We sampled more of Frank’s liquor.
“I’ve been thinking about Texas,” I said. “Try to start over there. Or maybe Louisiana, though it’s hotter than hell and folks talk funny.”
“Not me,” Jesse said. “Not by a damned sight.”
“I don’t know.” Frank sighed. “I just don’t know what to do any more.”
“Besides,” Jesse said, “it would cost money for even us to get to Texas or Louisiana. And other than this”—he flipped the coin to Frank—“I don’t know where you can find any cash money.”
Suddenly, Frank got up, and closed the door. “I do,” he said in an urgent whisper. “Plenty of money.

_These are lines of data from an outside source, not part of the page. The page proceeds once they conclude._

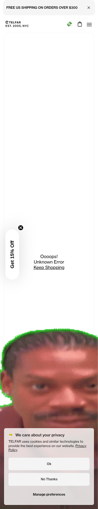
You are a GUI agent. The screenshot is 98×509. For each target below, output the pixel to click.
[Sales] (69, 24)
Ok (49, 464)
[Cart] (79, 24)
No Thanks (49, 479)
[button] (12, 254)
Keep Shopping (48, 267)
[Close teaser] (20, 227)
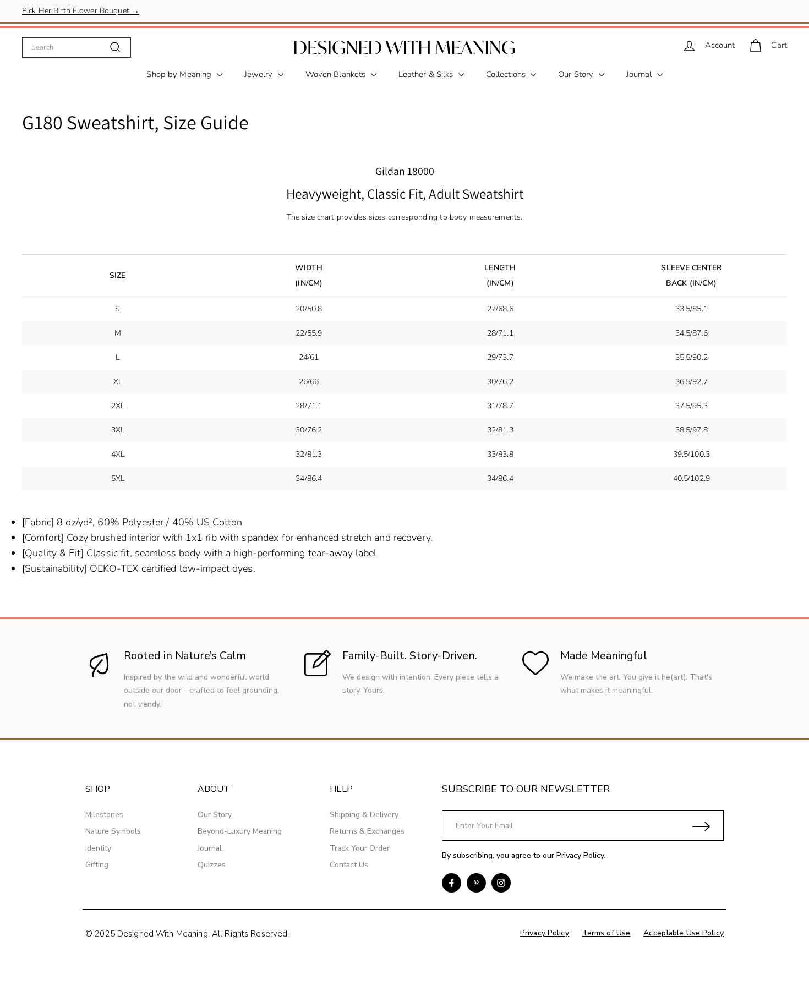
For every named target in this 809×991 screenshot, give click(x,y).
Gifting (96, 864)
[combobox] (76, 47)
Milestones (104, 814)
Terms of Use (606, 933)
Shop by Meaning (180, 74)
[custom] (451, 883)
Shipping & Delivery (364, 814)
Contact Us (349, 864)
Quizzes (212, 864)
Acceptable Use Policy (683, 933)
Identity (98, 848)
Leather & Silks (427, 74)
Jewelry (259, 74)
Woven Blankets (336, 74)
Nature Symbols (113, 831)
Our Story (576, 74)
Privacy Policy (580, 855)
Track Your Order (360, 848)
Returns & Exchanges (367, 831)
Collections (507, 74)
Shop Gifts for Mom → (61, 14)
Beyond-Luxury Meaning (240, 831)
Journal (640, 74)
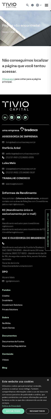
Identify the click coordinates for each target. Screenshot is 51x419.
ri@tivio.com (7, 226)
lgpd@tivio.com (13, 281)
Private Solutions (10, 309)
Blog (4, 367)
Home (5, 32)
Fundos (6, 290)
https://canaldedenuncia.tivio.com (17, 266)
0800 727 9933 (19, 253)
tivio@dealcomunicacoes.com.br (21, 142)
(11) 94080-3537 (27, 172)
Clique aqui (8, 79)
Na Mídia (6, 323)
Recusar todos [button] (37, 411)
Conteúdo (7, 354)
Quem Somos (8, 328)
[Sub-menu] (46, 5)
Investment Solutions (12, 305)
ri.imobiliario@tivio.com (12, 232)
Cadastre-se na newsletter (48, 230)
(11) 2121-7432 (12, 172)
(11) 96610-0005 (26, 157)
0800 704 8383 (14, 250)
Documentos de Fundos (13, 341)
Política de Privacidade (11, 406)
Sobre (5, 317)
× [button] (48, 380)
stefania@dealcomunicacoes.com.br (22, 153)
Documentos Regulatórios (14, 346)
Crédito (5, 296)
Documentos (9, 335)
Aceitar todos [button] (13, 411)
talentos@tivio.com (14, 184)
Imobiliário (7, 300)
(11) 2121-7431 (12, 157)
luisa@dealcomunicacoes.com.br (21, 169)
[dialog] (25, 398)
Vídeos (5, 360)
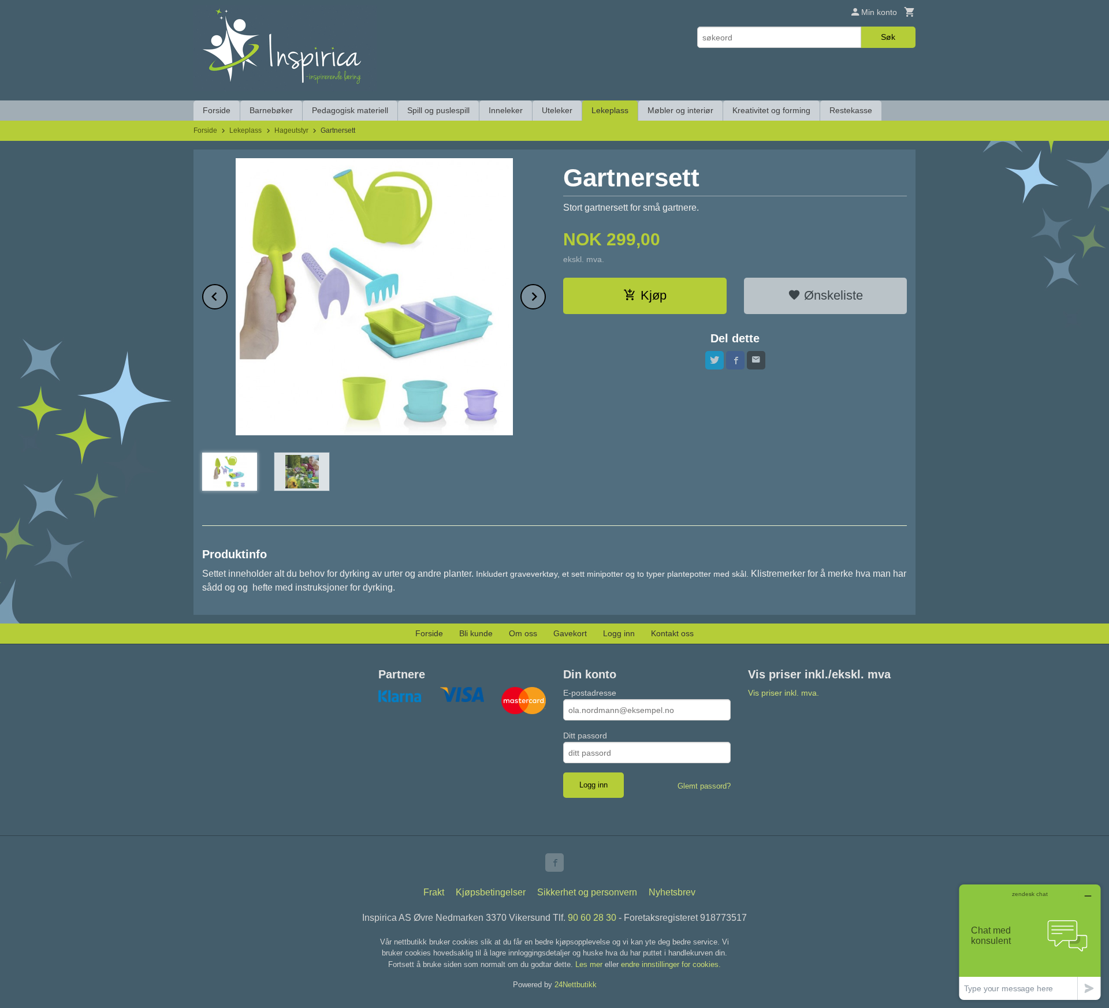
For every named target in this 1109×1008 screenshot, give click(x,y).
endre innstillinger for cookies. (671, 964)
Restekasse (850, 110)
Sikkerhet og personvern (587, 892)
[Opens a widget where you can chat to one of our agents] (1030, 942)
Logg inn (619, 633)
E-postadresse (589, 692)
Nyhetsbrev (672, 892)
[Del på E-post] (756, 360)
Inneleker (506, 110)
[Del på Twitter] (714, 360)
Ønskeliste (832, 295)
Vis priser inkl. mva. (783, 692)
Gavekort (570, 633)
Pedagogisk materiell (350, 110)
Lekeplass (609, 110)
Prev (227, 295)
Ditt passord (585, 735)
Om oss (523, 633)
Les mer (590, 964)
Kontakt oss (672, 633)
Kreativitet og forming (771, 110)
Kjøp (654, 295)
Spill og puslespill (438, 110)
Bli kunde (476, 633)
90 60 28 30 (592, 918)
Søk (888, 37)
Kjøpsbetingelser (491, 892)
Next (545, 295)
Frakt (433, 892)
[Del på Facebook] (735, 360)
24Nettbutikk (575, 984)
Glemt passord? (704, 786)
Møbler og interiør (680, 110)
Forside (216, 110)
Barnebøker (271, 110)
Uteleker (557, 110)
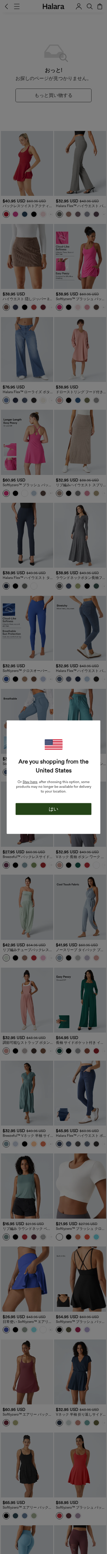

Money that belongs to damnyankees.”
Chapter Seventeen
The bullet wound kept Jesse in bed, though he bitterly complained about us leaving him behind.
“Next time,” I told him as we prepared to leave.
“Next time?” Frank asked.
I gave both brothers the most serious look I could summon despite my nerves. “We start this,” I told them, “and there’s no turning back. Are we agreed?”
“Damned right,” Jesse said.
“All right,” Frank added. “But we’ll need help.”
* * * * *
Finding men to join us came easy. We kept it in our family, the brotherhood of bushwhackers. My brother-in-law, John Jarrette, met us at an abandoned farm on Rush Creek.